I’ve been preaching “The Tiger Rule” ever since that epochal day in November 2009 when it was revealed that Tiger Woods had been dipping his nine iron in a Las Vegas party planner…and a cocktail waitress…and a porn star…and at least ten other curvaceous morally flexible nymphs who were all too eager to share their multiple text messages, voicemails, and even dick pics (which were reportedly a lot more impressive than his fairway drives) with The Enquirer and Us Magazine. The take-home message of Tiger’s spiraling dive from glorious fame to legendary infamy was a reworking of the famous line from 1989’s “Field of Dreams”: “If you build it, he will come.” The Tiger Rule, summarized, is: “If you make it, they will see.”

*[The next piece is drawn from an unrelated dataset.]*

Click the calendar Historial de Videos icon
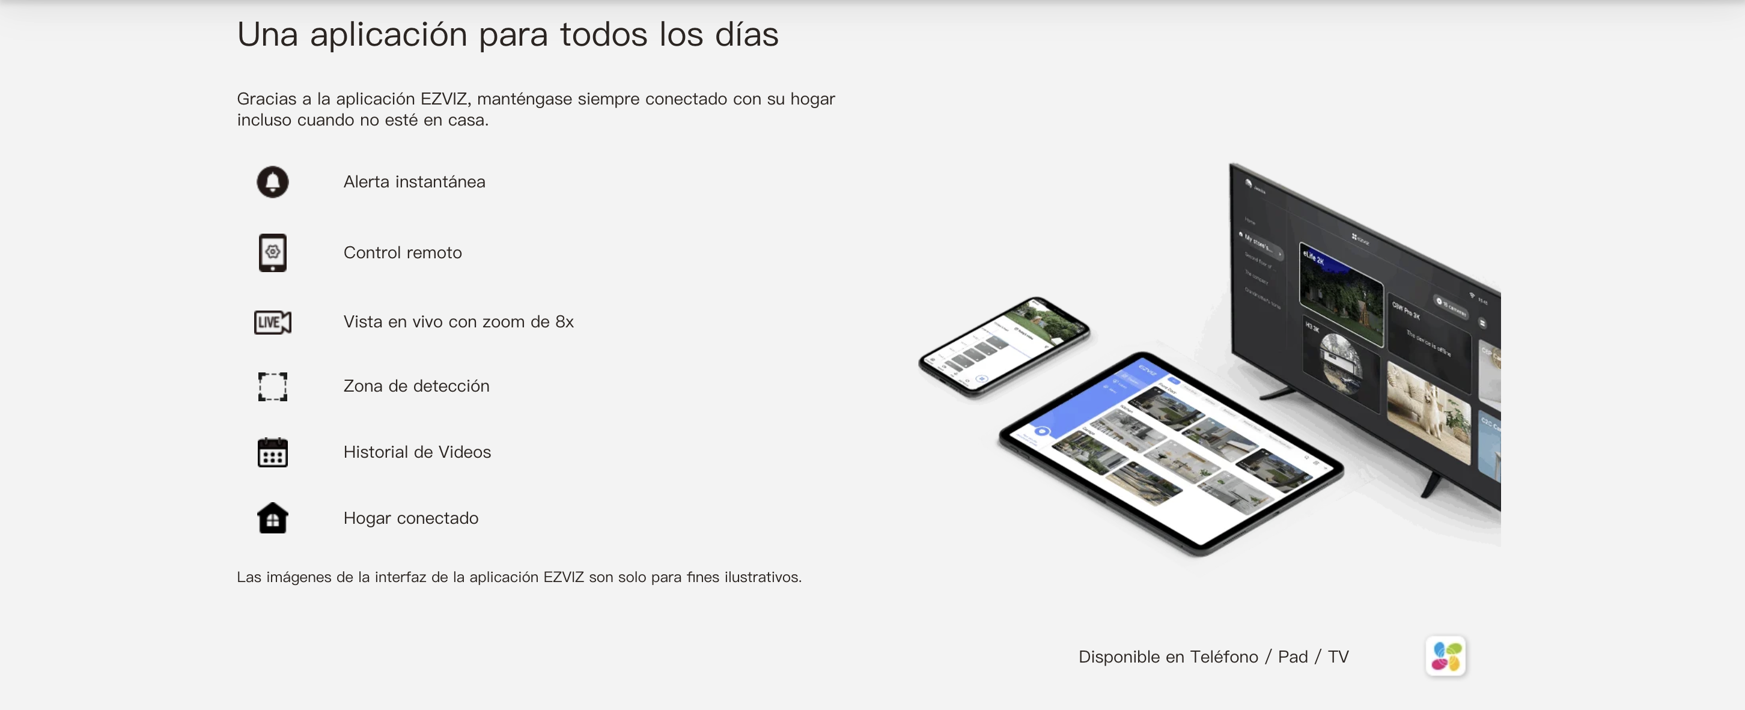This screenshot has width=1745, height=710. click(x=272, y=452)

So, when Jennifer Lawrence and Kate Upton and Mary Elizabeth Winstead and several dozen other celebrities had their I-Cloud accounts hacked and their nude pictures released, they really had no right to be shocked or surprised. Anyone in 2014 who seriously believes that they have an inherent right to privacy is somewhere between naive and delusional. We already know that the NSA has access to our every email and text and cell phone conversation. We know that we are tracked in realtime by GPS chips in our phones and automobiles. We see cameras on every street corner, in every office lobby, and on the helmets and dashboards of every police car and officer. We are aware that when we use Facebook or Instagram or Twitter, Facebook and Instagram and Twitter also uses us.

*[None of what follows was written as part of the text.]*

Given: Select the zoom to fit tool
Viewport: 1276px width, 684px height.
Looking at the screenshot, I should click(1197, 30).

So anyone who doesn’t understand that if they create naked images of themselves on any digital device whatsoever, those images stand a very good chance (almost to a certainty) of entering the public domain. Any computer or IT expert will happily explain that even hitting the “delete” key is no protection. Any hacker with half an ounce of skill can easily recover deleted files from any hard drive, and the guys at places like the NSA aren’t hackers with half an ounce of skill…they’re the guys who lived on delivery pizza in their parent’s basements, entertaining themselves with online porn, masturbation, and breaking into the Pentagon’s nuclear launch computers before being busted by the FBI and offered the choice of forty years of forced sodomy at a nearby Federal pen or moving to the basement of the NSA, where they subsist on vending machine sandwiches, Japanese elder porn, and spying on YOU. If you think your $99.99 downloaded encryption program or password protection is going to keep the close-ups of your glistening hoo-ha and manly meat-pole from the prying eyes of these cyber-geeks, I’ve got some swamp land just outside Ft. Lauderdale you’d be interested in.

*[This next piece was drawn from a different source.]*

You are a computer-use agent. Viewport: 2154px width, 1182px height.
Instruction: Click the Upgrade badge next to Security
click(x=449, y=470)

There is one way and one way only to keep naked visages of yourself private: NEVER CREATE THEM. And by the way, any of these celebrities who claims “youthful indiscretion” as the excuse for their sex tapes and bathroom selfies ought to check a calendar. Most of them are still well south of 30, which makes every damned thing they do a “youthful indiscretion”.
Meanwhile, just yesterday a Delta flight from New York to West Palm Beach was forced to divert to Jacksonville because a passenger had a come-apart over the dickhead in front of her reclining his seat, requiring her to go from zero leg-room to “assume a position only easily attained by Chinese contortionists employed by Cirque du Soleil”. It was the third such incident in just a week. I’m in the minority on this, but I’ll go with Henrik Ibsen: “The majority is always wrong, the minority is rarely right.” Polls on the subject of the etiquette of reclining your seat on an airliner show that about 55% of people think it’s acceptable. Everyone is entitled to their opinions, but as best as I can tell, those 55% are the assholes who are always seated in front of me. For my part, I’m hyperaware of how incredibly cramped the penurious airlines have made travel in the coach section, and I NEVER recline my seat because I know how uncomfortable it will make the person behind me…and roughly 10 degrees of recline barely makes a dent in my ability to sleep, but it causes 100% more discomfort to the poor son of a bitch to my rear. Look, I don’t expect the general populace to suddenly get substantially concerned with the comfort and well-being of their fellow passengers. If most people had their way, I think they’d be smoking a cigarette, chatting on a cell phone, and resting most of their three hundred pound shorts and tank-top clad bulk on the armrest of my middle seat, so I’m hardly expecting them to refrain from encroaching on the ten cubic inches allotted to me behind them. But if the airlines had any sense, or any common decency, they’d alter the tiny seats so that NONE of them could recline. Everyone would then be equally painfully cramped. Problem solved.
No need to thank me. I’m here to help.